**The data:**
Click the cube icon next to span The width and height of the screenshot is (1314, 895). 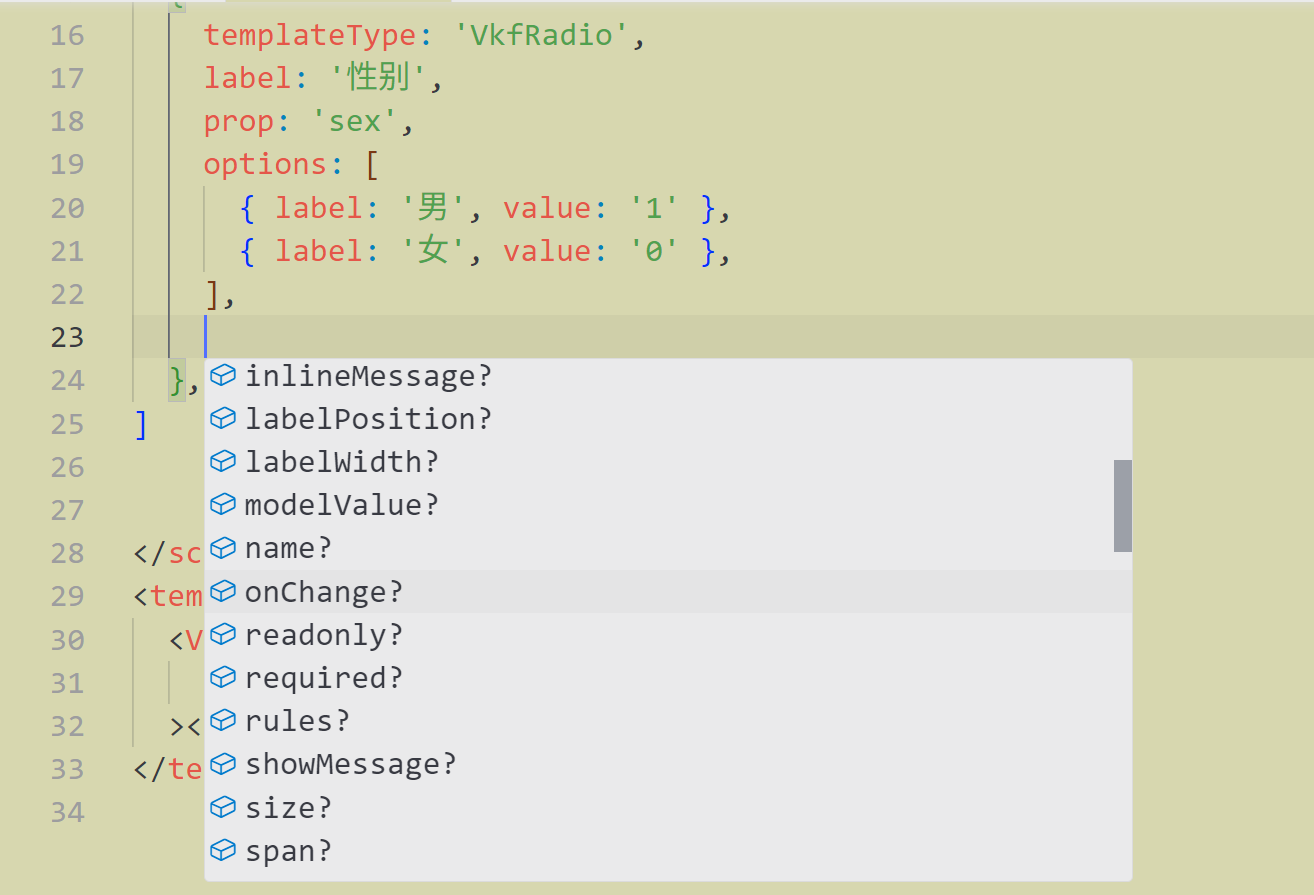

--

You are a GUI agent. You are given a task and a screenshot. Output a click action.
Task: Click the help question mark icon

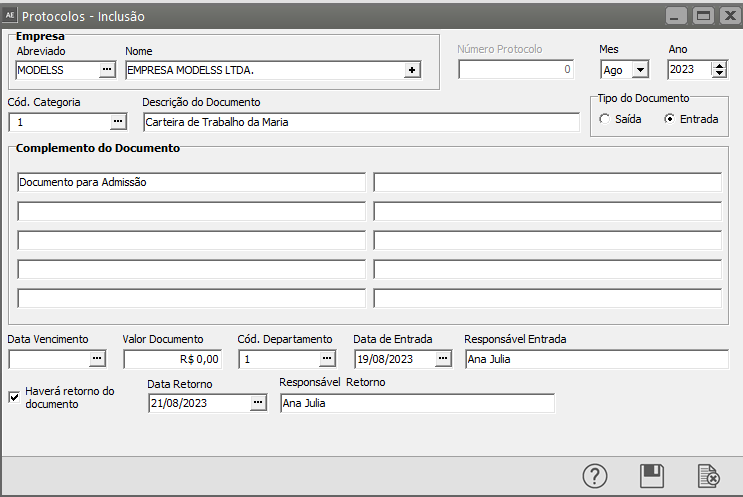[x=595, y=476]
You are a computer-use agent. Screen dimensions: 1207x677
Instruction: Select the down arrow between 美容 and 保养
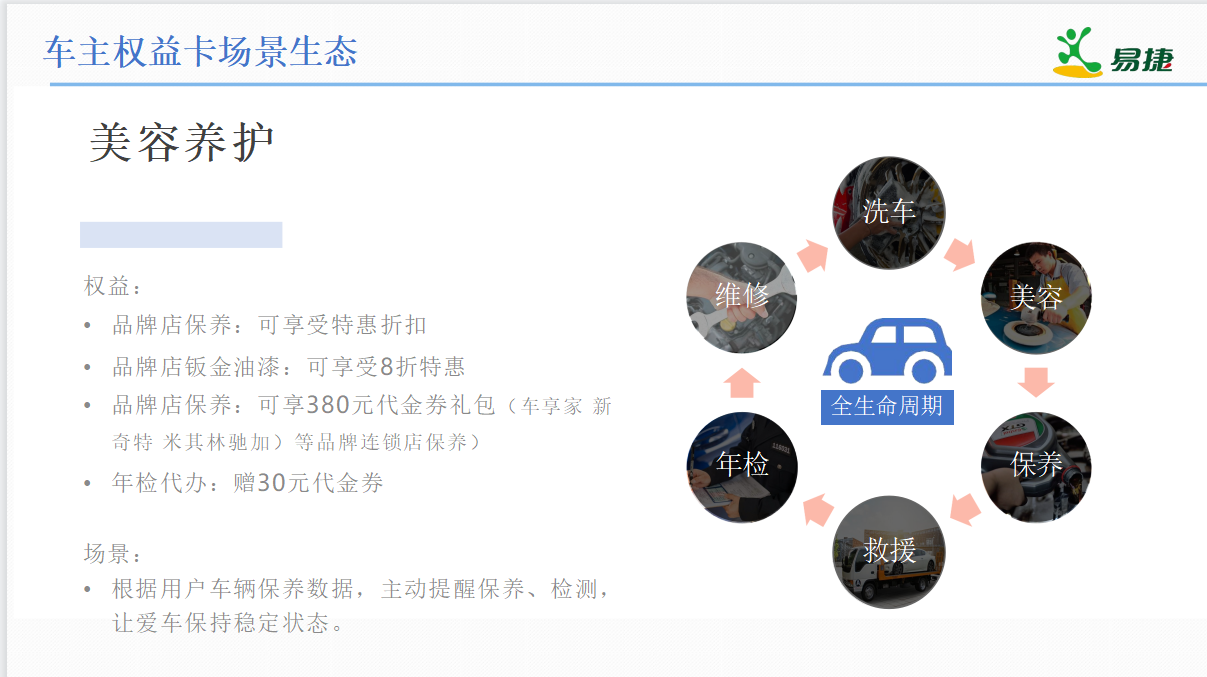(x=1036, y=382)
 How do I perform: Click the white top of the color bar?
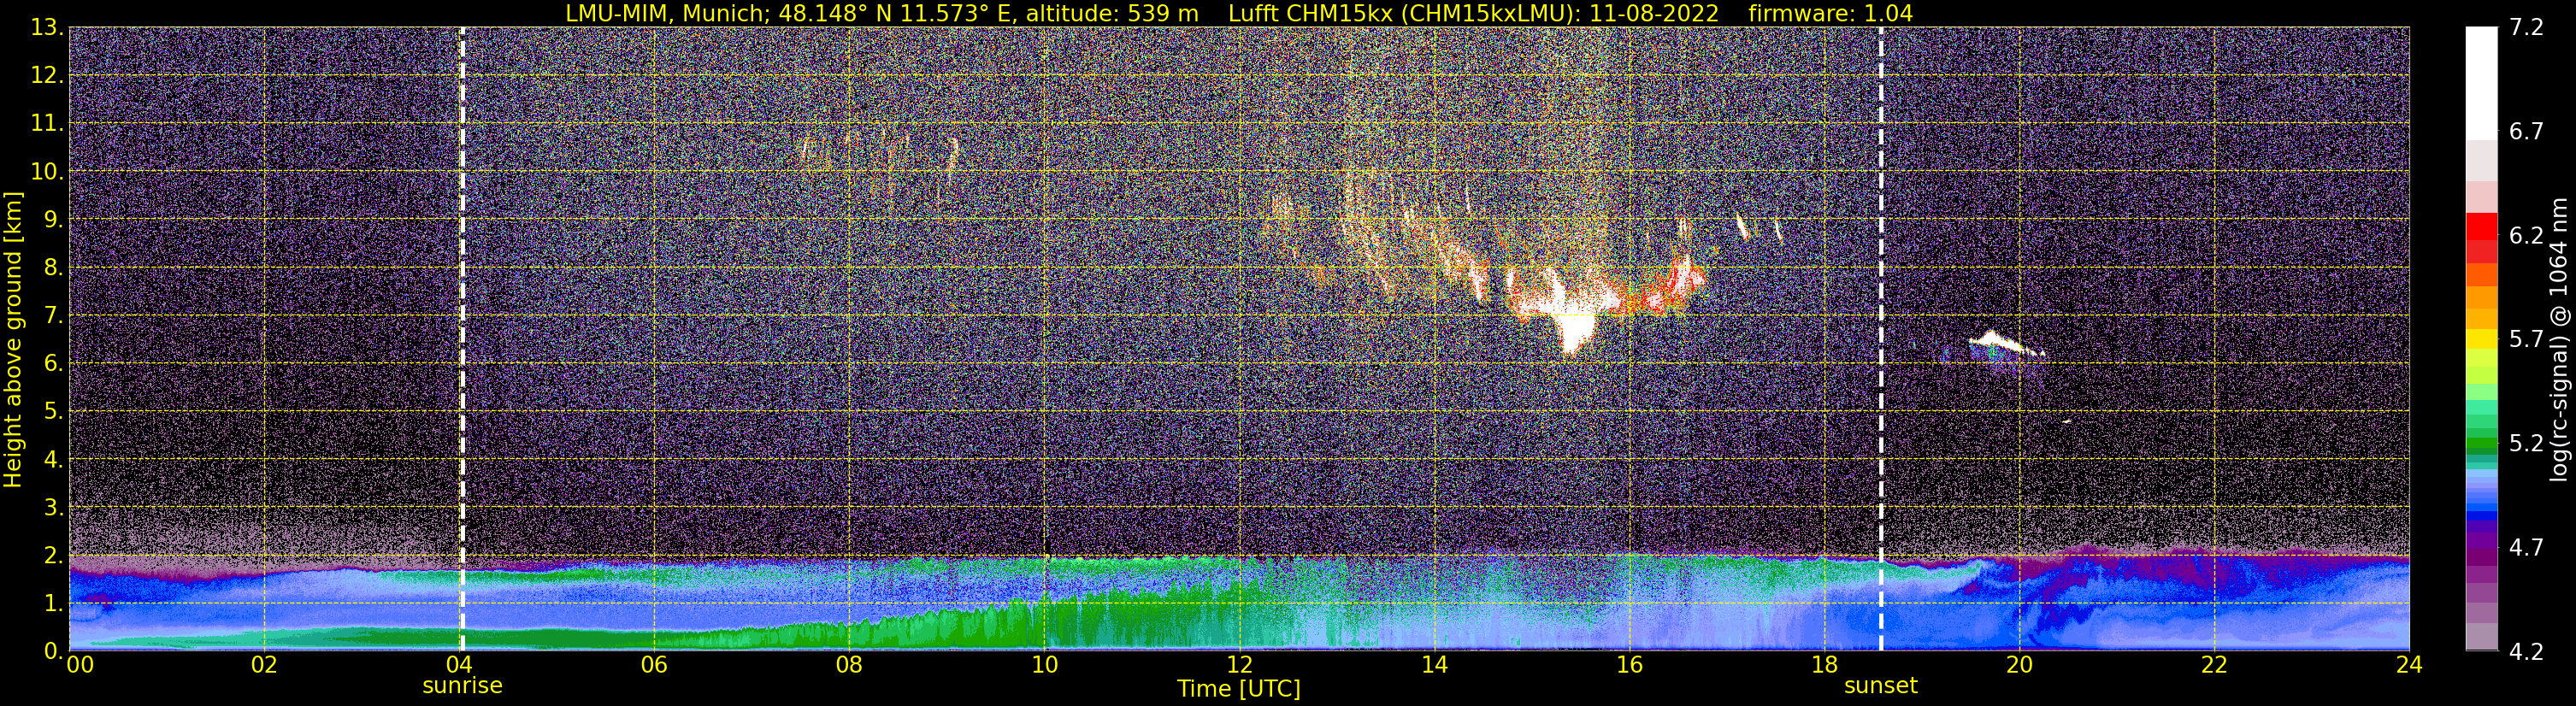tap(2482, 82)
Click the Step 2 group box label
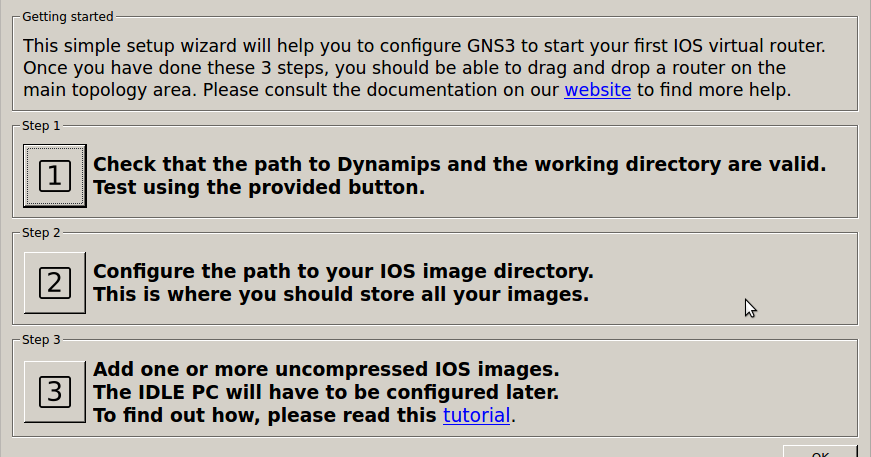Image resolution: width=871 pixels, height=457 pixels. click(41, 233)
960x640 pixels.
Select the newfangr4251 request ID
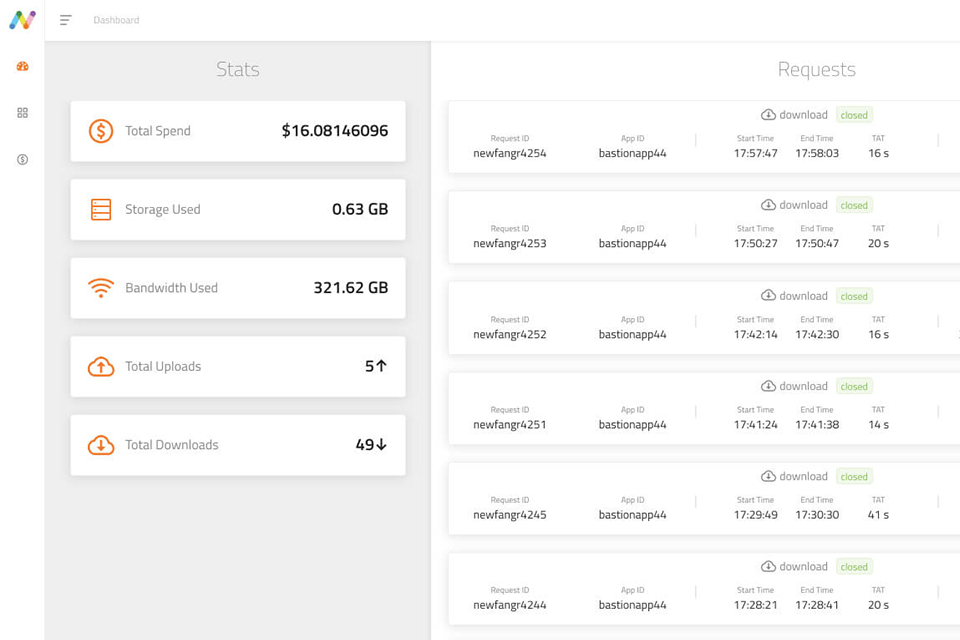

**Work instruction:** Look through the data above and return exactly the lines from the one that contains "960x640 pixels." to the one that contains "Select the newfangr4251 request ID", inclusive, with nothing else.

**Solution for this task:**
960x640 pixels.
Select the newfangr4251 request ID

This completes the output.